> **DOCUMENT EXCERPT**
***

Several narratives and works mention how Filipino women experienced all kinds of exploitation during the Spanish occupation. In general, women were unable to execute their rights and were restricted by certain norms and expectations in society. Filipino women were not allowed to share their ideas nor participate in the decision-making process. They tilled the land with their husbands as peasants for pittance. Women stayed as inferior to men and were discriminated against not only by men, but by the very institutions they belonged to in society (i.e. family, Church, community, etc.). While Filipino men were also considered as peasants or low-lives, Filipino women under the Spanish occupation were far inferior to peasants—they were arguably seen as slaves.

Aside from the discrimination, some Filipinas were violated by parish priests as many young women were often raped or sexually abused in beaterios.

Furthermore, during Spain's 333 year rule in the Philippines, the colonists had to fight off the Chinese pirates, Dutch forces, Portuguese forces, and indigenous revolts. Moros from Western Mindanao and the Sulu Archipelago also raided the coastal Christian areas of Luzon and the Visayas. Because of these conflicts in the archipelago, Filipinos were occasionally captured as prisoners and as a result, many of the women were sold to the opposing forces as slaves.

With the Spaniards taking control of all aspects of Philippine society, the identity of the Filipino woman as a woman of strength and power was soon forgotten. The Spaniards created a new image of the ideal Filipino woman. The ideal Filipino woman was someone who was overly religious, submissive, and obedient. While men were given the opportunity to study, women were forced into learning religion and home-making. A Filipina was to become one of two things: a nun or a wife. The real Filipina was replaced by the ideal woman (the "Maria Clara") dictated by the Spaniards. Women were no longer allowed to hold high ranking positions in society and as mentioned earlier, were banned from participating in public and political events. During the Spanish occupation, women were seen as inferior to men and as such, men rose as the dominant gender, establishing a patriarchal society that has prevailed to this very day.

==== American rule (1898–1946) ====
In the year 1898, the United States seized control over the Philippines shortly after defeating the remaining Spanish forces in the country. With the signing of the Treaty of Paris, the Philippines was turned over by the Spaniards to the Americans for $20 million. Still coming to terms with their new-found freedom, the Filipinos went against the American forces as the Americans tried to establish control over the country (See Philippine–American War).

At the time of the Filipino-American war, as with all wars, there was a massive amount of bloodshed. Records estimate that about 1.5 million people died out of a total of 6 million people in the Philippines. Filipino civilians: 250,000–1,000,000 died, largely because of famine and disease; including 200,000 who died from cholera. While there are many estimates for civilian deaths, with some even going well over a million for the war, modern historians generally place the death toll between 200,000 and 1,000,000.

***

> **WHAT YOU WILL DO**
(1) Repeat from "Furthermore, during Spain's" to "forces as slaves." in the history passage on the Philippines.
(2) Answer these from the history passage on the Philippines:
(a) For how much money were the Philippines turned over to the Americans under the Treaty of Paris?
(b) How many years did Spain's rule in the Philippines last?
(c) What two things was a Filipina to become under the Spanish ideal?
(3) Extend the history passage on the Philippines past its final sentence.
The lines that follow come from a separate source.

***

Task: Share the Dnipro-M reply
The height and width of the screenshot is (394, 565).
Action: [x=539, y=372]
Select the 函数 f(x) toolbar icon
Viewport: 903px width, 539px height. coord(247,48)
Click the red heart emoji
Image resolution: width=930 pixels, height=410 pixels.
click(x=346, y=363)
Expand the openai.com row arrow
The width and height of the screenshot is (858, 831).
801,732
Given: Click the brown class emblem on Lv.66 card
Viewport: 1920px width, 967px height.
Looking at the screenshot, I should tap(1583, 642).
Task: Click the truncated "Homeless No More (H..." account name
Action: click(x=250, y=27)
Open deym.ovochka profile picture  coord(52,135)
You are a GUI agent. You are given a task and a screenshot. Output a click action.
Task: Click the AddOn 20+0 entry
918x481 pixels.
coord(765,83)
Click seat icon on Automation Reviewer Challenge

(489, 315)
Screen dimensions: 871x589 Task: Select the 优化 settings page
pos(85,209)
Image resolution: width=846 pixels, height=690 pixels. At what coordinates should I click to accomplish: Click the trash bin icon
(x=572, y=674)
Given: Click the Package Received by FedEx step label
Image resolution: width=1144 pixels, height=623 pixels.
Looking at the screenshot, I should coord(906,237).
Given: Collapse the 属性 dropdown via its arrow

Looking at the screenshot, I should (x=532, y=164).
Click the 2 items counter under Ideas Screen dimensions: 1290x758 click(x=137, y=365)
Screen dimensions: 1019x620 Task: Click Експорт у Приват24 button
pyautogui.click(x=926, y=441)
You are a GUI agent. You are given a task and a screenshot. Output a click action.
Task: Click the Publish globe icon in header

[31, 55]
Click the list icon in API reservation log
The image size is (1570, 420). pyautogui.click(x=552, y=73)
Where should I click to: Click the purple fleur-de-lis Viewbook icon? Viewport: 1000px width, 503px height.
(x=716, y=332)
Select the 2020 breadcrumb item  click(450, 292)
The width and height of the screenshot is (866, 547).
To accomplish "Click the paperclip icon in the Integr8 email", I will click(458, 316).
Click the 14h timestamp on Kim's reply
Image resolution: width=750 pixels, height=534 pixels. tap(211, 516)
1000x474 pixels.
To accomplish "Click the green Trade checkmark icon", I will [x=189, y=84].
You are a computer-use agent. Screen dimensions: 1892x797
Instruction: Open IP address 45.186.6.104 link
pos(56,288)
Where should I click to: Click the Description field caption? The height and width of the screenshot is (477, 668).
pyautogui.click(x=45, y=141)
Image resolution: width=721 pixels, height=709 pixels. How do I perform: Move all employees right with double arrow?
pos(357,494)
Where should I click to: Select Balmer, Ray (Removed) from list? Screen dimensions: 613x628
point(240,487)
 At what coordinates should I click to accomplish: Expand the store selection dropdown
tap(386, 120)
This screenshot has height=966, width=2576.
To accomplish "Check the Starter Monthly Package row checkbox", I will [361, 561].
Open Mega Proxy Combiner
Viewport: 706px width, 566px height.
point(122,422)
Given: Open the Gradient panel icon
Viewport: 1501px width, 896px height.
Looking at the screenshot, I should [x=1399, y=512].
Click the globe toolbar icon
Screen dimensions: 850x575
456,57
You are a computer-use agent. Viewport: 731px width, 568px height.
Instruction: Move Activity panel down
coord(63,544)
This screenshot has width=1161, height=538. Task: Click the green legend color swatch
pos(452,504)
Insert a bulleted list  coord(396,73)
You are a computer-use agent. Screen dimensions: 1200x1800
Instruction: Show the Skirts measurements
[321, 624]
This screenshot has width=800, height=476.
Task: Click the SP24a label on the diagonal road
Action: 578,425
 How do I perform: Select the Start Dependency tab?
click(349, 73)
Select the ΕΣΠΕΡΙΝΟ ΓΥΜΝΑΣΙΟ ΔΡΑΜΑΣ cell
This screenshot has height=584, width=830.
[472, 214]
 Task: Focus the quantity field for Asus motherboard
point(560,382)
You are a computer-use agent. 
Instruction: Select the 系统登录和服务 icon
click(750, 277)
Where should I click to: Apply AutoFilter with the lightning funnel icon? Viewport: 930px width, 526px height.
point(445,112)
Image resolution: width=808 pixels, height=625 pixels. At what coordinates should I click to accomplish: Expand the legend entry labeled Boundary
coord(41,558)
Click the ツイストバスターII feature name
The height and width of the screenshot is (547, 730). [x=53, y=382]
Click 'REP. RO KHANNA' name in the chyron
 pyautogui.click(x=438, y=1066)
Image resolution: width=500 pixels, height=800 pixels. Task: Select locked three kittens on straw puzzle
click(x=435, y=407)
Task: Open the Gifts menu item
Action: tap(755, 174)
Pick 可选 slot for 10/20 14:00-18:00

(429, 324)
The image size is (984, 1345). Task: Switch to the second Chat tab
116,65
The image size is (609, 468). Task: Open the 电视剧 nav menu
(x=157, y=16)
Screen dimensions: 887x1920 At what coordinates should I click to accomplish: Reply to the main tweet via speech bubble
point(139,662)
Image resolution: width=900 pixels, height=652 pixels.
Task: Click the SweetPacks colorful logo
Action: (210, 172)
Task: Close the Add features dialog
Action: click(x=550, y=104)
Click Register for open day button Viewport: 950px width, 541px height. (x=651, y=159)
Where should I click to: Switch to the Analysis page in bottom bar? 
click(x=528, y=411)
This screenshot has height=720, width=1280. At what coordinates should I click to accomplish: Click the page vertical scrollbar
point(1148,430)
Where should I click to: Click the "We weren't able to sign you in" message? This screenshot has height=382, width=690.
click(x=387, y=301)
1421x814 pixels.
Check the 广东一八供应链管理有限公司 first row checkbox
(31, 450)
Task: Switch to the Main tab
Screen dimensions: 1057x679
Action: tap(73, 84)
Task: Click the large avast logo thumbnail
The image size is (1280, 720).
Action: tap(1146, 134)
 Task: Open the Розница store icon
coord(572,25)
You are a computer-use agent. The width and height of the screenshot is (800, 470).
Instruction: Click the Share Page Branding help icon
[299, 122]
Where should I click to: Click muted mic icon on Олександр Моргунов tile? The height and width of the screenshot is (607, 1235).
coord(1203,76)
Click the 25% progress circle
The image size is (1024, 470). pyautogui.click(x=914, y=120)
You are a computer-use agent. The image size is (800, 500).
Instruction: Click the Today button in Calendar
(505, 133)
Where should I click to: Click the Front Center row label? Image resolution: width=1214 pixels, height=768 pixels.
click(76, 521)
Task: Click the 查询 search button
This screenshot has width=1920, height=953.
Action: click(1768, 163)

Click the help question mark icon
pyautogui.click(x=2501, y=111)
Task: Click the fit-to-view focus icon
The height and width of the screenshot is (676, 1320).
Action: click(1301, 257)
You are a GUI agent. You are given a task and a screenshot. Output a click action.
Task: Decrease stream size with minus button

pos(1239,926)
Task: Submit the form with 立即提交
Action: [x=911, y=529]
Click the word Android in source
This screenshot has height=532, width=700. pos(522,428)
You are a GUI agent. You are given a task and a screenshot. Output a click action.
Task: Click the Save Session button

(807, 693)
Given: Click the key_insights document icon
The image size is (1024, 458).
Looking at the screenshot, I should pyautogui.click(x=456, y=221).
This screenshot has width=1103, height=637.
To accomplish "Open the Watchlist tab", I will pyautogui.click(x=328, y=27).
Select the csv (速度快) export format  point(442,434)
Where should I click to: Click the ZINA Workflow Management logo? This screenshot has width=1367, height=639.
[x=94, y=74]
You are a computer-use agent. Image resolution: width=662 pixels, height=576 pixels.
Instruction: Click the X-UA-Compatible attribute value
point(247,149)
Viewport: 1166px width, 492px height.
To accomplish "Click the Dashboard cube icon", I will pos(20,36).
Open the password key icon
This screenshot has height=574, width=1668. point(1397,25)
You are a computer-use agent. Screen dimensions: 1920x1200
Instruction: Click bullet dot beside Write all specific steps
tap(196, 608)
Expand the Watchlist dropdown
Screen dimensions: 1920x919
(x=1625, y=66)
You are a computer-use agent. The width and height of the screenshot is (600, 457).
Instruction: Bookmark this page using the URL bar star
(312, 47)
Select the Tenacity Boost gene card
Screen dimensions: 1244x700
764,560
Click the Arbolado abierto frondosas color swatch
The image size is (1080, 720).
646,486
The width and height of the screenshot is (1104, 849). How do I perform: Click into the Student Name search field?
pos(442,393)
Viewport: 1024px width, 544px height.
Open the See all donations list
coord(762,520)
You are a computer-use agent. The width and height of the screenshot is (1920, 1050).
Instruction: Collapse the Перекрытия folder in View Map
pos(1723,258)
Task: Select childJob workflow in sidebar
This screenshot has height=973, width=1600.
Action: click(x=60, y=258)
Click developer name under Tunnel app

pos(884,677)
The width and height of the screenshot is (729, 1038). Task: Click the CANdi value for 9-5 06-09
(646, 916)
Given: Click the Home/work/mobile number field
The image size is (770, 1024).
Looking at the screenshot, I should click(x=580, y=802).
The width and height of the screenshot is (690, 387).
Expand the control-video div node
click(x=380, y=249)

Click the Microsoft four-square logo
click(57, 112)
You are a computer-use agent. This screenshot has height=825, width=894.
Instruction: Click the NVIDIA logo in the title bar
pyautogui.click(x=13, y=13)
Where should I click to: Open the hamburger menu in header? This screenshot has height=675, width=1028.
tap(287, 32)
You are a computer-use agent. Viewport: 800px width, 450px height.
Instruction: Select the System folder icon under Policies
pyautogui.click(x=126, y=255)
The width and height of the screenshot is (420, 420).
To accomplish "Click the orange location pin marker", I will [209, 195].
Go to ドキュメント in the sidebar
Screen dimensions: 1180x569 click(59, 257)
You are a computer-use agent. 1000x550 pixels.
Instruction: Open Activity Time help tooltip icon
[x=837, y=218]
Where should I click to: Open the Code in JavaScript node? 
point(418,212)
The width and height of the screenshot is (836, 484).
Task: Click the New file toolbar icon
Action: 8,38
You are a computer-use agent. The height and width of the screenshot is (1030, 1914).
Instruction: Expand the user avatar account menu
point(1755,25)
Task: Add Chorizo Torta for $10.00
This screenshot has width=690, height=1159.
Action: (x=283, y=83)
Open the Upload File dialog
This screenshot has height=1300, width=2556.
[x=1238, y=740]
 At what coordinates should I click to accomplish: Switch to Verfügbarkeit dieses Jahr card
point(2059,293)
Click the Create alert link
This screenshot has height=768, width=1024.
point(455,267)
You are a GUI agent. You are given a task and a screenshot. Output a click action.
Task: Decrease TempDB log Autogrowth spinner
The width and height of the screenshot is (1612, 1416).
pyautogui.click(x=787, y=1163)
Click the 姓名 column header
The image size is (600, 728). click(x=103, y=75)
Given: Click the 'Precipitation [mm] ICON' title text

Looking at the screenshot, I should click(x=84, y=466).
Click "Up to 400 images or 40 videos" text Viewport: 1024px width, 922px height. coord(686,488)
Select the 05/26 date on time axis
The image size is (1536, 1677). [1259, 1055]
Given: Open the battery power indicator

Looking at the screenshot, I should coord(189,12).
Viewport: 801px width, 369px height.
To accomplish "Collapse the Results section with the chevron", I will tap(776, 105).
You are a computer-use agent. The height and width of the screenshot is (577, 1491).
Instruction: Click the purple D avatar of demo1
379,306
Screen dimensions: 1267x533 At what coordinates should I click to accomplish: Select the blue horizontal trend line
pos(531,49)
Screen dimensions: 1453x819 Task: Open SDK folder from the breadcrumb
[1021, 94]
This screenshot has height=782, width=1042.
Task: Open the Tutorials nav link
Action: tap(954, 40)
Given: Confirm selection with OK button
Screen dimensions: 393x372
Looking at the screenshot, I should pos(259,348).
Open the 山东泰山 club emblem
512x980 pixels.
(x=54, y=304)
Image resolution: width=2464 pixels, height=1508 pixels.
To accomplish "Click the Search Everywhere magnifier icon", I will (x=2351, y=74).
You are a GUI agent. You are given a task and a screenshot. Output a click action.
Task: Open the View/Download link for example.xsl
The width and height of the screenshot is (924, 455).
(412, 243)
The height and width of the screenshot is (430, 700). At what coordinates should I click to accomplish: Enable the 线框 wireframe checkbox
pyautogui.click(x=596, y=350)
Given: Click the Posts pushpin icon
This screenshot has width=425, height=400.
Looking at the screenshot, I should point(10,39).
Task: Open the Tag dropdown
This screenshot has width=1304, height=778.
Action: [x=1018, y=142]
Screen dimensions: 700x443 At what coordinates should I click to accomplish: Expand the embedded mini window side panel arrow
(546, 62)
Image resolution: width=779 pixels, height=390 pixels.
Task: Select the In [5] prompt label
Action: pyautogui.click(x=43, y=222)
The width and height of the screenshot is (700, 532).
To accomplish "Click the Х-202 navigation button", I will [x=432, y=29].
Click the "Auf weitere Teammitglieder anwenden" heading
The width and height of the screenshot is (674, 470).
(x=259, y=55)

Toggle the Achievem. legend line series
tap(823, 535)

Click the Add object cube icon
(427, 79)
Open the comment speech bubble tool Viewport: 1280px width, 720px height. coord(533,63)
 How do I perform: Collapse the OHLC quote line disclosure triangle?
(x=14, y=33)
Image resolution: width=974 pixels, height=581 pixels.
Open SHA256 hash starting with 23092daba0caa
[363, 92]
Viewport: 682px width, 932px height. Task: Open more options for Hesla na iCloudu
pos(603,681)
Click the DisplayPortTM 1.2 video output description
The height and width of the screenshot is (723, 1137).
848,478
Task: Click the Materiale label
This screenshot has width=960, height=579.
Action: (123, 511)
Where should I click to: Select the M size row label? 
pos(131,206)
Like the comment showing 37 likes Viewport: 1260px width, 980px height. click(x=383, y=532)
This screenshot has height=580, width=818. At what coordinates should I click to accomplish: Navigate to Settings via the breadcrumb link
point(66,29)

***

> **RESPONSES TO THE EXERCISE**
(1)
Furthermore, during Spain's 333 year rule in the Philippines, the colonists had to fight off the Chinese pirates, Dutch forces, Portuguese forces, and indigenous revolts. Moros from Western Mindanao and the Sulu Archipelago also raided the coastal Christian areas of Luzon and the Visayas. Because of these conflicts in the archipelago, Filipinos were occasionally captured as prisoners and as a result, many of the women were sold to the opposing forces as slaves.

(2)
(a) $20 million
(b) 333 years
(c) A nun or a wife

(3)
In an account by an American soldier, he mentioned that at one point, the Americans were forced to burn barrios as there was too much insurgent activity. They resulted to torturing men and women alike in hopes that they could provide the information they needed. During the war, the Americans did not spare women and as such, Filipino women were raped (for information), physically hurt, or killed. Since the husbands of the women were away for war, the women were often left at home and became vulnerable targets to various abuses by the American soldiers. In one of the accounts of General Jacob Smith about the war, he stated that he ordered a Major Waller to kill and burn everyone and everything at Balangiga in the Samar province and not to take in any prisoners. He even specified that all those who were capable of wielding a gun must die and everyone age 10 and up must be killed. Overall, it can be seen that during the American rule in the Philippines, Filipino women were widely abused. Stories of American soldiers raping Filipino women have been reported and heard of countless times but no one knows to what extend or if it's greatly exaggerated. While Americans did not take a lot of prisoners during the war, the Americans resorted to killing almost everyone—all the women at sight.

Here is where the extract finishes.